§ PROBLEM
Every line below that carries the word "will" needs to be copied.

§ RECORDS SUPPLIED
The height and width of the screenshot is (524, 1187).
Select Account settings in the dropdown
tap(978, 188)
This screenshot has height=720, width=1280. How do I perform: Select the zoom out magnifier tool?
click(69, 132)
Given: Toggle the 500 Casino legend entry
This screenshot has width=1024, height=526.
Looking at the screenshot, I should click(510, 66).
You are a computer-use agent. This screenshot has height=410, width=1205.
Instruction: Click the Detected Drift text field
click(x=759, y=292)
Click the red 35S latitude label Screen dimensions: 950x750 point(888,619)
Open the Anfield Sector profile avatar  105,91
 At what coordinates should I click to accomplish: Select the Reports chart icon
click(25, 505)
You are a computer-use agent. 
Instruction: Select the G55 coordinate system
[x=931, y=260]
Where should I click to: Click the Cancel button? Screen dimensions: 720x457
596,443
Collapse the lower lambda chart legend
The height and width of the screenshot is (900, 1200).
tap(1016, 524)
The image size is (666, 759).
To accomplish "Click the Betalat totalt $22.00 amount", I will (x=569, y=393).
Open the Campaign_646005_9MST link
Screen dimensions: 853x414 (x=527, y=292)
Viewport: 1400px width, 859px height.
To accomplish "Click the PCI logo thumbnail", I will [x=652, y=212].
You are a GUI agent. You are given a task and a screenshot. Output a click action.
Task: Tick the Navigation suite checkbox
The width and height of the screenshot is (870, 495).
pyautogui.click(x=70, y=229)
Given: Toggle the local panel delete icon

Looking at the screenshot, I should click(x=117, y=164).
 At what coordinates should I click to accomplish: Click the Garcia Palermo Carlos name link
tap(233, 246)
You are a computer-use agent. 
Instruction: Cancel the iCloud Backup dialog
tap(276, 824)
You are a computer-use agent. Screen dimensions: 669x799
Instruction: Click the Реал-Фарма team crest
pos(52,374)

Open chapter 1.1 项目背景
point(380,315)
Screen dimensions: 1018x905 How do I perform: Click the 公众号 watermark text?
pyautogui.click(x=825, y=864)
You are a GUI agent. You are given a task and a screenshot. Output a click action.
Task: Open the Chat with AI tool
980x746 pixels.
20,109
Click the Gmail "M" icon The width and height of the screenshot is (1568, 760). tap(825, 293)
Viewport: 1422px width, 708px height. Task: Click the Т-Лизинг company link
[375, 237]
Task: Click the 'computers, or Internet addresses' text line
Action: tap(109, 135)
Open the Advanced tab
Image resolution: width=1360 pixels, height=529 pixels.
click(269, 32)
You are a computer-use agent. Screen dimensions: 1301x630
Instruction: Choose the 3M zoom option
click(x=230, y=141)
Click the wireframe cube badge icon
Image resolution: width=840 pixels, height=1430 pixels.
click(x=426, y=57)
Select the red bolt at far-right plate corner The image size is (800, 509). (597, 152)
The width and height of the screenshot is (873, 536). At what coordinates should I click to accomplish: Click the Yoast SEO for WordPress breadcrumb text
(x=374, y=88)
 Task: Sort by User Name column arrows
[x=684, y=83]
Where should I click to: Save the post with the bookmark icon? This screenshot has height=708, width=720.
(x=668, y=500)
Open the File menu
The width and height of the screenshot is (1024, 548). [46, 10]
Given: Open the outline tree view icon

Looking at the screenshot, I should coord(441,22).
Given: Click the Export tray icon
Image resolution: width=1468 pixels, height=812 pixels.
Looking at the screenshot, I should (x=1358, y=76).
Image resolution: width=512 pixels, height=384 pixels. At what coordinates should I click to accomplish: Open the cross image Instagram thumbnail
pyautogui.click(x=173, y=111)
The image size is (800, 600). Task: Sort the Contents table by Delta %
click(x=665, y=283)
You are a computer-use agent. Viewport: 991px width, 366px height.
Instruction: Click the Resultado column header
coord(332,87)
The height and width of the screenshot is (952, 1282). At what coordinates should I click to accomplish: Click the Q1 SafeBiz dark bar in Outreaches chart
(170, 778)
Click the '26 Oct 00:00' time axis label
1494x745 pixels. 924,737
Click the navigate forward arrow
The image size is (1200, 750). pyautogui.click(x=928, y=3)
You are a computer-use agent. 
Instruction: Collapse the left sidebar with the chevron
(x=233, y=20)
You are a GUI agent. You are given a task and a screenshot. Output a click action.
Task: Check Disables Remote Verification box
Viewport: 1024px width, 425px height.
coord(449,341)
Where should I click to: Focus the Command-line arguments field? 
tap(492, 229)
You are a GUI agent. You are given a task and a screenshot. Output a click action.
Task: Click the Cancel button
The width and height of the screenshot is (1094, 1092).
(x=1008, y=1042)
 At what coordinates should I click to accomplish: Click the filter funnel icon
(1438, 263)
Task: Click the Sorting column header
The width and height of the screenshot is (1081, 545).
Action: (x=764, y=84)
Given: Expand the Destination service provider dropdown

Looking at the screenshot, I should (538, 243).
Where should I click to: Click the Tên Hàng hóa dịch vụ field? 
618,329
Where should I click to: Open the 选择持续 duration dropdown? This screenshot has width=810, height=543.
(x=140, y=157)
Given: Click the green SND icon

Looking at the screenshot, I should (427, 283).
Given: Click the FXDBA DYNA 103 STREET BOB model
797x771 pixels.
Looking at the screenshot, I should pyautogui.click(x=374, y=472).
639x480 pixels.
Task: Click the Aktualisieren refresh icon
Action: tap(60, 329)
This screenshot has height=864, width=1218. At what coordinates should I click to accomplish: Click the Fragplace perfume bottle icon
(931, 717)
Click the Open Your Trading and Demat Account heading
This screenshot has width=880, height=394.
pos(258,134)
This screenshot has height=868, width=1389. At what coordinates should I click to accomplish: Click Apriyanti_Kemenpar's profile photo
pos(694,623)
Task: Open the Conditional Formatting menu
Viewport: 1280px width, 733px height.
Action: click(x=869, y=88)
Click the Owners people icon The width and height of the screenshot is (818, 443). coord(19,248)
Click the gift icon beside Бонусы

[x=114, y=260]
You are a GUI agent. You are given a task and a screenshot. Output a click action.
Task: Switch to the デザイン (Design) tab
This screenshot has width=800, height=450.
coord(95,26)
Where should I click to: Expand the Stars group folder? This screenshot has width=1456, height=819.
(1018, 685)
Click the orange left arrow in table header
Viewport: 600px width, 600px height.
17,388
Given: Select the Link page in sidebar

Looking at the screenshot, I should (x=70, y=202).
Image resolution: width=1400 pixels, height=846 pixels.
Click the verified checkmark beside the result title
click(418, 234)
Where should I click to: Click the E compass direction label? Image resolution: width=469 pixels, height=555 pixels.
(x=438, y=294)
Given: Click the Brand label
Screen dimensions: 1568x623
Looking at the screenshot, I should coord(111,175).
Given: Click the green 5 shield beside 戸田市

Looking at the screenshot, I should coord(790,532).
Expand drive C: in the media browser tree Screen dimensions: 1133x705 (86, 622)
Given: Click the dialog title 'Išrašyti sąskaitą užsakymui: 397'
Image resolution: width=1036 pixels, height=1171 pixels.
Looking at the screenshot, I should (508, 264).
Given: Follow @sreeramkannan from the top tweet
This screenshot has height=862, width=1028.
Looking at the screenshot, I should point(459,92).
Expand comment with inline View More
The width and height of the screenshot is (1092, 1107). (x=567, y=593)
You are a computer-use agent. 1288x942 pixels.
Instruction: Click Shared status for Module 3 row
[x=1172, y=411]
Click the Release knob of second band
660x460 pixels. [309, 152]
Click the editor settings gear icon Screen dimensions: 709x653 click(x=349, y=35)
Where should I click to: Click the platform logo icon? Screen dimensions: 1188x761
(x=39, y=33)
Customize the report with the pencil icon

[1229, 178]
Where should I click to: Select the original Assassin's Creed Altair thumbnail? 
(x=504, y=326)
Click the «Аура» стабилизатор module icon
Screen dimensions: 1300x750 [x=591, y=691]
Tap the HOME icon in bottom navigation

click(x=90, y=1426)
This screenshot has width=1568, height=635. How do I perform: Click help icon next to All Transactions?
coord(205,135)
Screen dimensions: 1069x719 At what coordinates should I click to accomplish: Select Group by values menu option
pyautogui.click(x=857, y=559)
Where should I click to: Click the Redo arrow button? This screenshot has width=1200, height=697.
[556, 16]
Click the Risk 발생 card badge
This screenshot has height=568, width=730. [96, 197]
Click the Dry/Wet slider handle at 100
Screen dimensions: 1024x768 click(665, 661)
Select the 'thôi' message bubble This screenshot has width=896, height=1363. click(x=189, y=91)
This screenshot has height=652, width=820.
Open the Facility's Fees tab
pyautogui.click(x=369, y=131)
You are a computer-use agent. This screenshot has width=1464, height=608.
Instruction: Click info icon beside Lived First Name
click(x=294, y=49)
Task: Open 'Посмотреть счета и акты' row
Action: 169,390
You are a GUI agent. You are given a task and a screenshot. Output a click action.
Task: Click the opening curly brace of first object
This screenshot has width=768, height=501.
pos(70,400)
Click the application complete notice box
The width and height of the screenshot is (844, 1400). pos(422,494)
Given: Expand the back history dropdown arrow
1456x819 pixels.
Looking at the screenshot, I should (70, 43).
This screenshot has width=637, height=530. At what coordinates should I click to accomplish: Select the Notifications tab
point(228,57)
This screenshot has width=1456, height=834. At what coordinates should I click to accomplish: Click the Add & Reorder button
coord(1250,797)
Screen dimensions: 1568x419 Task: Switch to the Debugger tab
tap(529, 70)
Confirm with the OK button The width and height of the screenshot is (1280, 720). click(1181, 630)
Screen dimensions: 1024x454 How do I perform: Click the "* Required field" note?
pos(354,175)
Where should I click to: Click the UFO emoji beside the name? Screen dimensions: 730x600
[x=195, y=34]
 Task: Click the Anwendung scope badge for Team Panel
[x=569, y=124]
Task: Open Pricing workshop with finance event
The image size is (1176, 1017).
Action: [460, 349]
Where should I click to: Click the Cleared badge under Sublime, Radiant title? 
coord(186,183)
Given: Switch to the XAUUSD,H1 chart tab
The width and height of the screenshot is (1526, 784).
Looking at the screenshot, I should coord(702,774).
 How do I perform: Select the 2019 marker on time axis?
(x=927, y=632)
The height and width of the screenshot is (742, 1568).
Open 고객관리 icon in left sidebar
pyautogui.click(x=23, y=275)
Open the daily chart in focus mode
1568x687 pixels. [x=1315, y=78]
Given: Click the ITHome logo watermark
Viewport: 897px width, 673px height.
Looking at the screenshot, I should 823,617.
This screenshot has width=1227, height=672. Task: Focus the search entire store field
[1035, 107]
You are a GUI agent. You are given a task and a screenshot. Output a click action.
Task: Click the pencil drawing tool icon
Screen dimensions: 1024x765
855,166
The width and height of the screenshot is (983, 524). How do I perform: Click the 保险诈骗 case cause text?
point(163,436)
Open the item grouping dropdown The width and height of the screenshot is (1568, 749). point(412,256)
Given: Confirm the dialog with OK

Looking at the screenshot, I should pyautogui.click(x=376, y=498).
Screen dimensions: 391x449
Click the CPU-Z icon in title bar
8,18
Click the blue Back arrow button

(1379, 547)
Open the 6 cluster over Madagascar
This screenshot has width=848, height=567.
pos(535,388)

§ RESULT FOR THIS TASK
To accomplish "Click the Betalat totalt $22.00 amount", I will (x=569, y=393).
To accomplish "Click the PCI logo thumbnail", I will [x=652, y=212].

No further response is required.